Camp stoves typically run on propane and are very affordable. There are a variety of sizes and styles on the market, but a two-burner propane design is just about perfect for most of your camp cooking needs. Although usually used for grilling meat, don’t overlook the campfire as a resource to cook other food items as well! Potatoes, vegetables, and fish cook up great when spiced, adorned with butter or olive oil, and wrapped in aluminum foil! You can also heat up canned food, or make toast with the fire, plus a whole array of other creative fire cooking methods.
It’s much easier to have separate sets of utensils, pots, pans, cups, etc. for camping and at home use. This way you can store your camp kitchen items in a plastic tote for easy loading and unloading. It’s also a good idea to take a look inside before each trip to double check the contents while making sure you’re not forgetting anything.
Weather and Clothing
Before any camping trip, it’s a good idea to check the weather. This may cause you to postpone your trip, or to pack appropriately if postponing is not an option—or you're willing to brave inclement weather! Since everyone is different and enjoys differing levels of comfort during their trip to the campground, let’s just focus on generalities.
Layering your clothing during colder trips will help trap small pockets of air between fabrics that have been heated by the warmth of your body. Start with a wicking natural or synthetic underlayer, then dress with as many layers as necessary for your personal comfort level. Top it off with a good jacket. The morning chill will wear off fast, especially if you’re being active. Simply start peeling off layers to match your level of comfort throughout the day. As night rolls around again, and it cools off, put them back on.
Cold weather insulated boots and good wool, or synthetic wicking socks are a must for the coldest trips. If it’s only going to be “chilly” then an uninsulated pair of boots with a good sock choice should suffice.
During a warm weather trip, layers may not be necessary, but you should always cover up with light clothes to help deter sunburn. A good hat with a 360-degree brim will help keep your eyes shaded and the sun off the tender portions of your neck that are easily sunburned. Uninsulated boots are the norm this time of year and don’t forget a rain poncho for unpredictable summer weather patterns!
Although state park campgrounds and cabins all come with a picnic table, it’s nice to have seating options during your stay! Luckily for consumers, a wide variety of camping chairs are available for purchase at nearly all outdoor stores and online retailers. With so many style differences across the board, how will campers know which is the right chair for them? Our best pro tip regarding camp chair selection is to try before you buy! Looking for something light and compact? Try a standard fold out camping chair. Want something more robust with a rocking option…those are available too, and anything you can imagine! If unable to take chairs for a test drive, make sure to have return options available from wherever you purchase your chair. You don’t want to sacrifice comfort at the campsite!
There’s no better time than the present to get out there with your newfound knowledge and explore Arizona’s beautiful places!

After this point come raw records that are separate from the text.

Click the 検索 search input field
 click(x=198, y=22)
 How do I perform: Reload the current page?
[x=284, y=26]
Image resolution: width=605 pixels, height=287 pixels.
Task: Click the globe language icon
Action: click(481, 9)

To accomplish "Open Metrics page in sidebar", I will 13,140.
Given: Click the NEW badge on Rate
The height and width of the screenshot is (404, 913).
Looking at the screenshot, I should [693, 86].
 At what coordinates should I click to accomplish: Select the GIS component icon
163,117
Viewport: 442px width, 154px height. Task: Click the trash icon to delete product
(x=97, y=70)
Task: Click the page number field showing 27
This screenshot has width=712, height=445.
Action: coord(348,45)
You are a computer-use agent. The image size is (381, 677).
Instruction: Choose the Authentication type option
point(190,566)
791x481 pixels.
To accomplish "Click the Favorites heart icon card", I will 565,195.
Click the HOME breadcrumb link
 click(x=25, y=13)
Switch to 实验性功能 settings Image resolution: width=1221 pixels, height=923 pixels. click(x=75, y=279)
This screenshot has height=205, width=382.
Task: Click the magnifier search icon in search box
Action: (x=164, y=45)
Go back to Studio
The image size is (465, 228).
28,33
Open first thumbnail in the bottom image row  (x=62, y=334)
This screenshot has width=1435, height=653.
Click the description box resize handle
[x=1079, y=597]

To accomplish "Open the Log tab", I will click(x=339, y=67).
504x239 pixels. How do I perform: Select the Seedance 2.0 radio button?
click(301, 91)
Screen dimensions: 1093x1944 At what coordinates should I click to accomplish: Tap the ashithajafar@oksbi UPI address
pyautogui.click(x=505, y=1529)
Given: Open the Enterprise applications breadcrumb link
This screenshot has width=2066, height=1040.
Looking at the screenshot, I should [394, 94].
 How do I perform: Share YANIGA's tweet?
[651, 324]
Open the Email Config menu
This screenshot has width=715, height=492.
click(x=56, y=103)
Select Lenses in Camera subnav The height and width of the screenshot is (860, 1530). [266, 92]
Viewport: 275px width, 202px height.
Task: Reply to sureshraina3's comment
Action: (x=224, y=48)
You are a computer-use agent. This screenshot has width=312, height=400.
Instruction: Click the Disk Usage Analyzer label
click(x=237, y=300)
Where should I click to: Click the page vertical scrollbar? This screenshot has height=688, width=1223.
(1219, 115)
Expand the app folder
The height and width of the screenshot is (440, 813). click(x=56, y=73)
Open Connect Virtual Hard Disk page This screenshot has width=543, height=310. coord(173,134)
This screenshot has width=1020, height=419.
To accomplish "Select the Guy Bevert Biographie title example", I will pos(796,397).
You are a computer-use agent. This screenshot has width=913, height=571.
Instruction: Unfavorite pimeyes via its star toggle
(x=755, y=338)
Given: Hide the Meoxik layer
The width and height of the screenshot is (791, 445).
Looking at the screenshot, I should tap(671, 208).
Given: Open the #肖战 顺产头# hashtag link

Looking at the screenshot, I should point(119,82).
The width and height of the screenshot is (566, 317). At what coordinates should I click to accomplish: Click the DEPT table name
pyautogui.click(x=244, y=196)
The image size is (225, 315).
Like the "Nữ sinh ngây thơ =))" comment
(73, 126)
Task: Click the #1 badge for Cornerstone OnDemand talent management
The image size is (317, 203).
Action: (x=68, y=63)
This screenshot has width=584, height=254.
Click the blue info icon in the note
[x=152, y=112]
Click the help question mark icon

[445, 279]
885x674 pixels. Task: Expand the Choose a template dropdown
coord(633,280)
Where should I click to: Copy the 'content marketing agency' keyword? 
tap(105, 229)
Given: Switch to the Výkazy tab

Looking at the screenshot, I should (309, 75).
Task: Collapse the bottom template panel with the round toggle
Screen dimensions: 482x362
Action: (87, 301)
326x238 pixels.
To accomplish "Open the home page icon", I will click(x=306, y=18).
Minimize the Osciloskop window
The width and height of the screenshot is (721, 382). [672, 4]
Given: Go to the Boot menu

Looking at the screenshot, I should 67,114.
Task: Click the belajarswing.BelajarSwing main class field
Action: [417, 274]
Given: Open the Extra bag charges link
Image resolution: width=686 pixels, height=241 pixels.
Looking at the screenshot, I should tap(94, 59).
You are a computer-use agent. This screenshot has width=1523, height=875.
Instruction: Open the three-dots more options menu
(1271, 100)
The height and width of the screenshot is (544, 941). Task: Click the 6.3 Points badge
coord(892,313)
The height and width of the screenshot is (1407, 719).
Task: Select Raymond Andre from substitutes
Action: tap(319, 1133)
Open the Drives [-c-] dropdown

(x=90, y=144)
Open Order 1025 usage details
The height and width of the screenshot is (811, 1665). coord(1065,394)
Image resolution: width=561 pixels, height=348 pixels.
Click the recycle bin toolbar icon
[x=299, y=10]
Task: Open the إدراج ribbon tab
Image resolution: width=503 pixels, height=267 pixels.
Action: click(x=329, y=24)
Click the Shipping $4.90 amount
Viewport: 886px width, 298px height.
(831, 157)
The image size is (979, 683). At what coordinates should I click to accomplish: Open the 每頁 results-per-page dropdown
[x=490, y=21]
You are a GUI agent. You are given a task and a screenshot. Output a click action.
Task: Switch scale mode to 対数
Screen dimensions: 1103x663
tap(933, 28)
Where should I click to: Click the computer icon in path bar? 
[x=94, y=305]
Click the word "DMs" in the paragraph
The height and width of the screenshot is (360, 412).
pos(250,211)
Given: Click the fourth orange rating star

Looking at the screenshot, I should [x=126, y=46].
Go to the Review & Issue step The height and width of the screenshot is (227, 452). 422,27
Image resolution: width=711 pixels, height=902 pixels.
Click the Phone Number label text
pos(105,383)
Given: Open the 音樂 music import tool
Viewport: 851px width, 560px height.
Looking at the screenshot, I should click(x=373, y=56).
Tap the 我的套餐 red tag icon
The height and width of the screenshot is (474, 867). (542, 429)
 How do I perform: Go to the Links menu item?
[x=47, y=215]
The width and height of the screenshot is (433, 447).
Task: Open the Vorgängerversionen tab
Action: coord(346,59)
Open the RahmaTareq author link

Whether you’ve already been to a park, or want to try something new, there’s plenty of options throughout the state. Check out this short list of great camping parks and hit the road. Print out the free camping checklist and start making memories…It’s that easy!
The right gear will make your camping trip much more enjoyable! By learning from the camping tips above, you will be well on your way to reducing the learning curve during your camping trips! It is important to mention that camping during extreme weather can be enjoyed if you’re prepared well, and your gear is appropriate for the situation. Please use caution out there…Stay comfortable, have FUN, and make memories that last a lifetime!